Security Practice: library network maintenance case

Talking about network cabling, network security, and issues that every enterprise is very concerned about, is even more eye-catching in the face of computer network security issues in public places of many small and medium enterprises. It is well known that people accessing the Internet in such a public place are very complicated, with extraordinary malicious damage. So how can we ensure the normal operation of the networks in these public places and ensure the security of hosts at all times? This is the topic to be discussed today.

Library Network Environment

The library is located in bustling downtown with 110 computers, including three cash register computers and a membership charging system. The network is connected to 10 m optical fiber through China Telecom, using four switches, one wireless router, and one hardware firewall. The overall network is operated by a wireless network and a wired network. The wired network is mainly used to face non-mobile hosts, while the wireless network is used to allow laptop users to access the Internet conveniently.

 

Figure 1 network extensions

After the Library's network is connected from a computer device, it uses a hardware firewall to access a wireless route to spread wireless signals. Five connection lines are separated from each other to access the switch, and then the switches are connected to each host.

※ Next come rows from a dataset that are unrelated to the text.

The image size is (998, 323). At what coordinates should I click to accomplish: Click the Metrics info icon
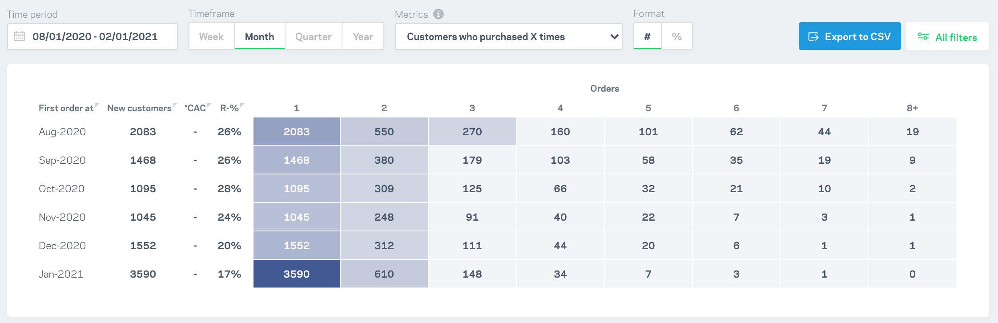[439, 14]
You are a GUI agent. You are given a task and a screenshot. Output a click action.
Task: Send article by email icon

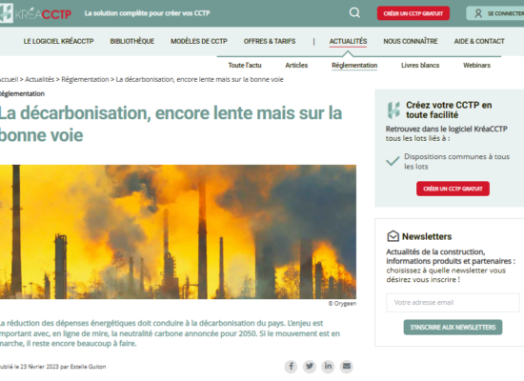[x=347, y=367]
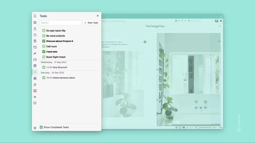
Task: Open the Mail panel icon
Action: tap(35, 60)
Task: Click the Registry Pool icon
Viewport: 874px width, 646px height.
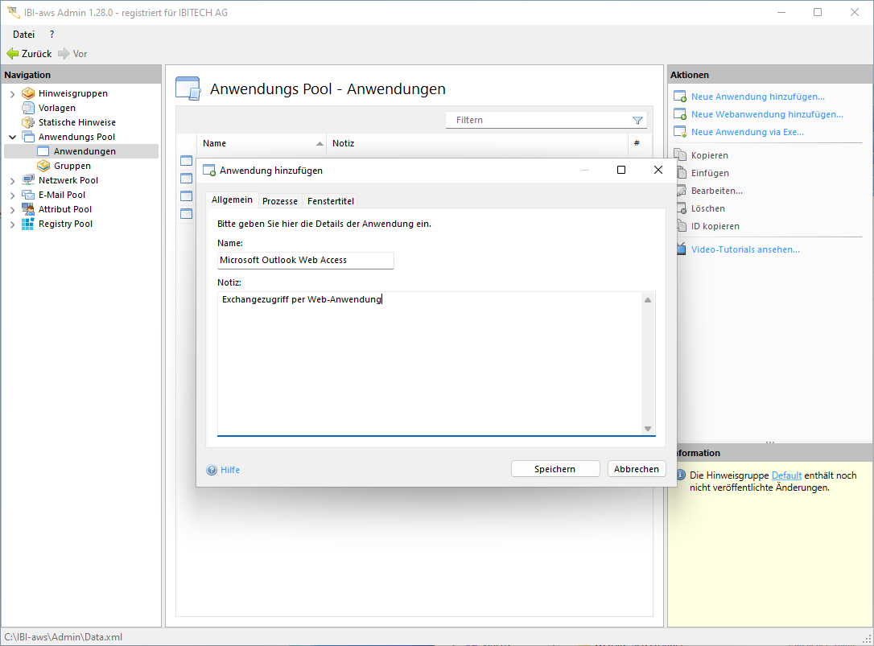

The Internet administrator of the host device selects a password-lock chassis to prevent hardware loss caused by the opening of the chassis.

Library computer settings

In the face of the network administrator who just took over the library, the computer was first cleared of internal dust to improve the heat dissipation of the Cpu and achieve rapid system operation. Then reinstall the computer system. After the system is installed, security settings are started.

Cashier host Security

This host is related to money posting, so pay special attention to security issues. The following is a security setting method. First, enable the built-in firewall in the system (this is very simple, not detailed here). Then, a port security policy is set up, which causes many harmful virus ports.

 

Figure 2 Port Security Policy

To create an IP Security Policy, choose "start"> "Control Panel"> "Administrative Tools"> "Local Security Policy"> "Local Security Settings"> "IP Security Policy" and create an IP Security Policy on the local computer. IP Filter list-add-pop-up-IP Filter wizard-IP Source-source address (my IP address-target address (any IP address ).

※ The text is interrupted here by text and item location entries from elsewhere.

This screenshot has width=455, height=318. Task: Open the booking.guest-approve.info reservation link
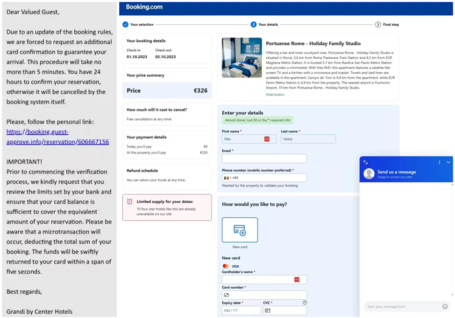pos(57,137)
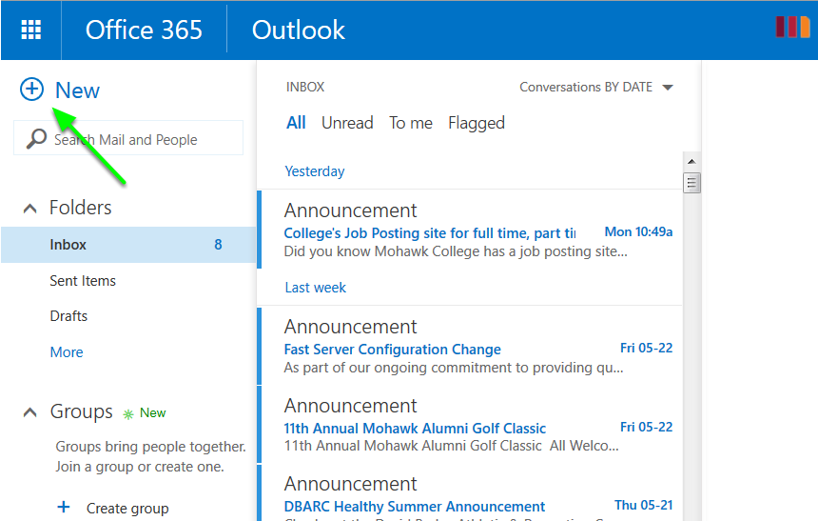Click the More folders link

pos(67,352)
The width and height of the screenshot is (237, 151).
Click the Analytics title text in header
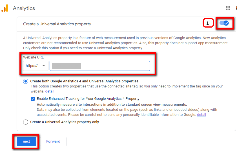(x=24, y=8)
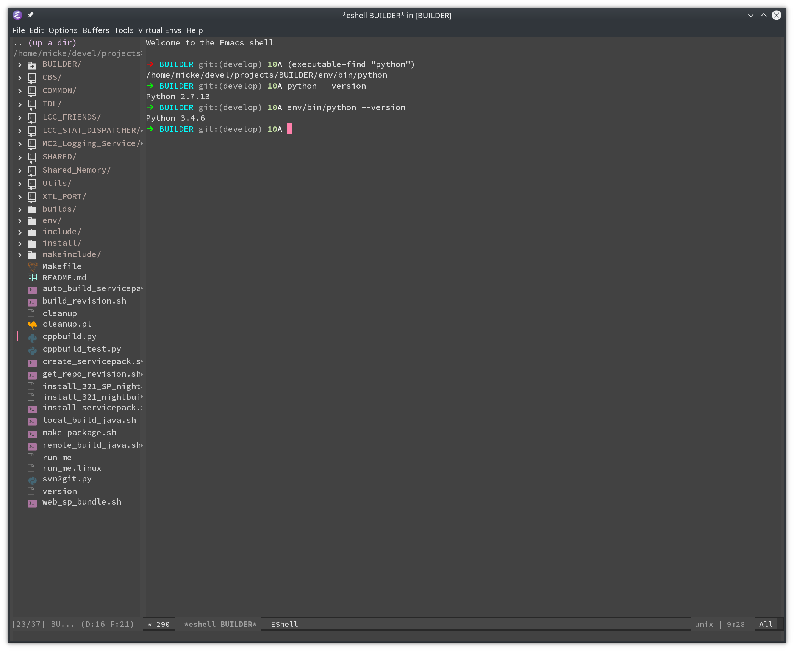Click the Python icon next to svn2git.py
This screenshot has width=794, height=651.
pos(32,479)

The closed port in the filter attribute. Select protocol type-TCP (UDP)-to this port-text box and enter (port number, for example: 3389). At this time, a port blocking policy is completed, repeat this step to implement multi-port blocking.

(Note: you can find the latest virus attack port number in the search engines)

After completing the above two points of security, the ESET NOD32 antivirus software is installed in the system, and the strict protection mode in the antivirus software is enabled, so that the Cashier host cannot be found on the network, it avoids attacks and access from the Intranet and reduces the harm of data loss and destruction.
 

Figure 3 NOD32 strict protection mode

The simple protection of a cash register is complete. Although only firewall, anti-virus software, and port security policies are used, hackers, attacks, and viruses and Trojans are blocked in a large sense. (The other cash register machines are the same as above)

Reader Internet Security

It is normal for a public machine like a library to access the Internet. To ensure the smooth and secure network connection, we can perform this step in two steps.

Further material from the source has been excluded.